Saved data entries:
********
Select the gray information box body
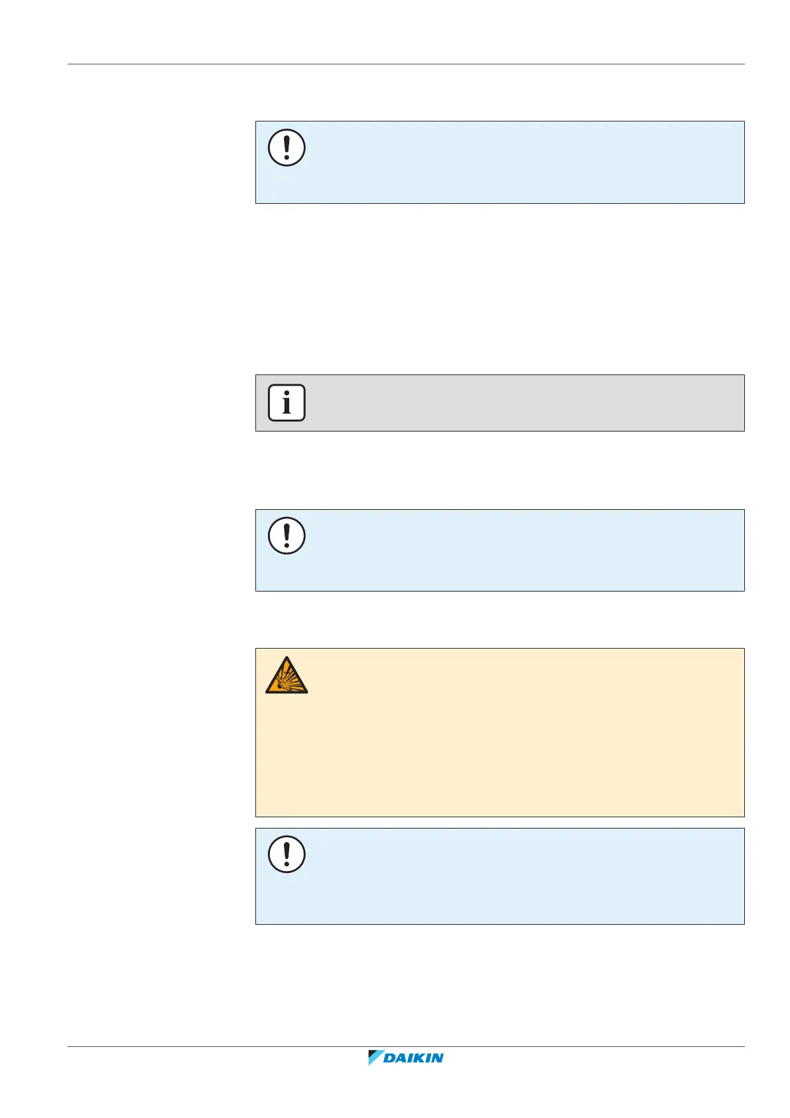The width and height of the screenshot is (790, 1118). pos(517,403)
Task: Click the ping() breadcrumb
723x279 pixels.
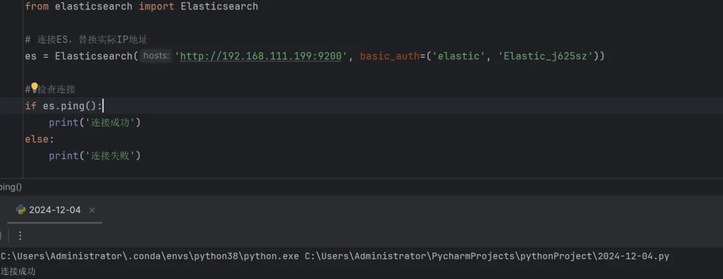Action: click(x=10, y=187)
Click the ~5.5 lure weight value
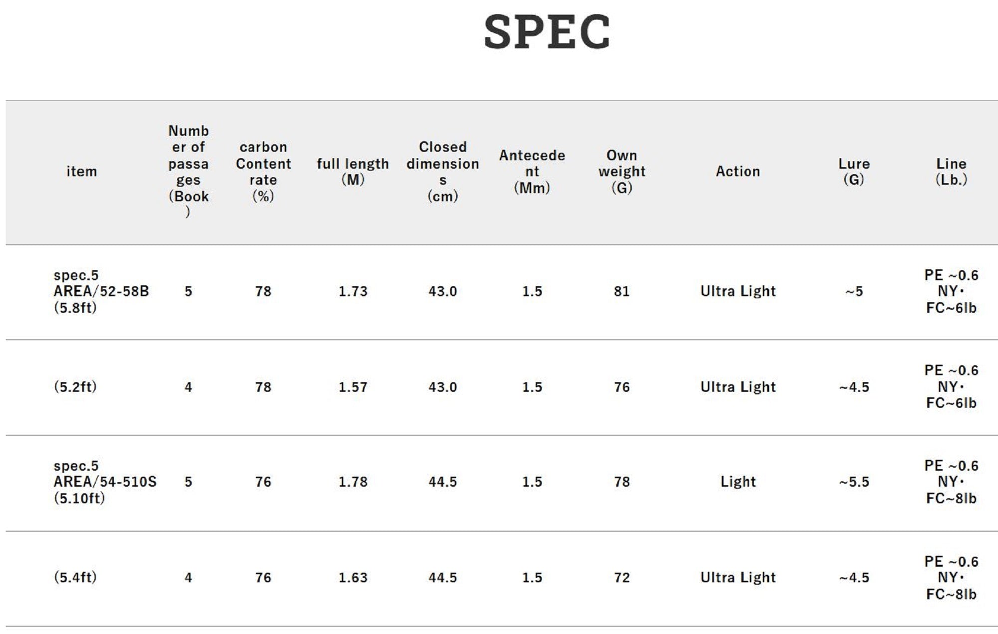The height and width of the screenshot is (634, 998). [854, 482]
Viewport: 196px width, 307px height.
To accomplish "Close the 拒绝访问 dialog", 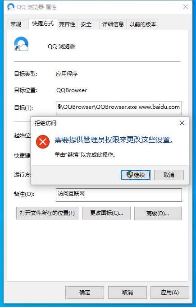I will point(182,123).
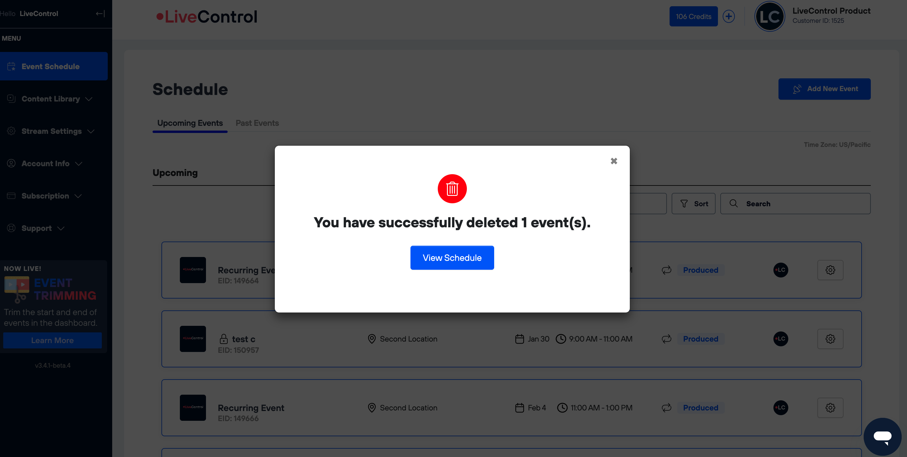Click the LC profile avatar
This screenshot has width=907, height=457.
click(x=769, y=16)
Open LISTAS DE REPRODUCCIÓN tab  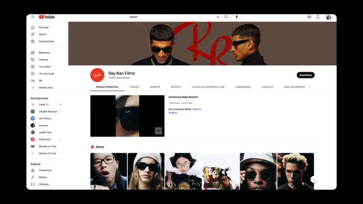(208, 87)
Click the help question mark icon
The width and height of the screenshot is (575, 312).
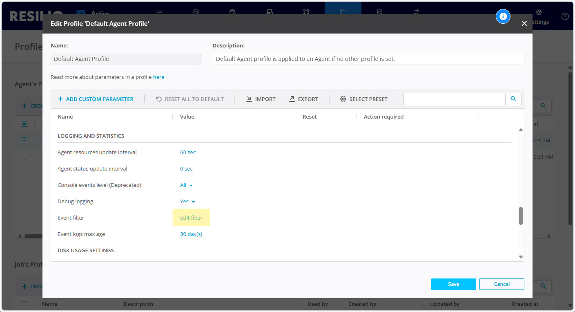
********
_Directions for this task_
Quote exactly, and only, the lines from the line containing "Click the help question mark icon" through the final line of the records above, both included, omitting any pictures.

_Written solution_
Click the help question mark icon
The width and height of the screenshot is (575, 312).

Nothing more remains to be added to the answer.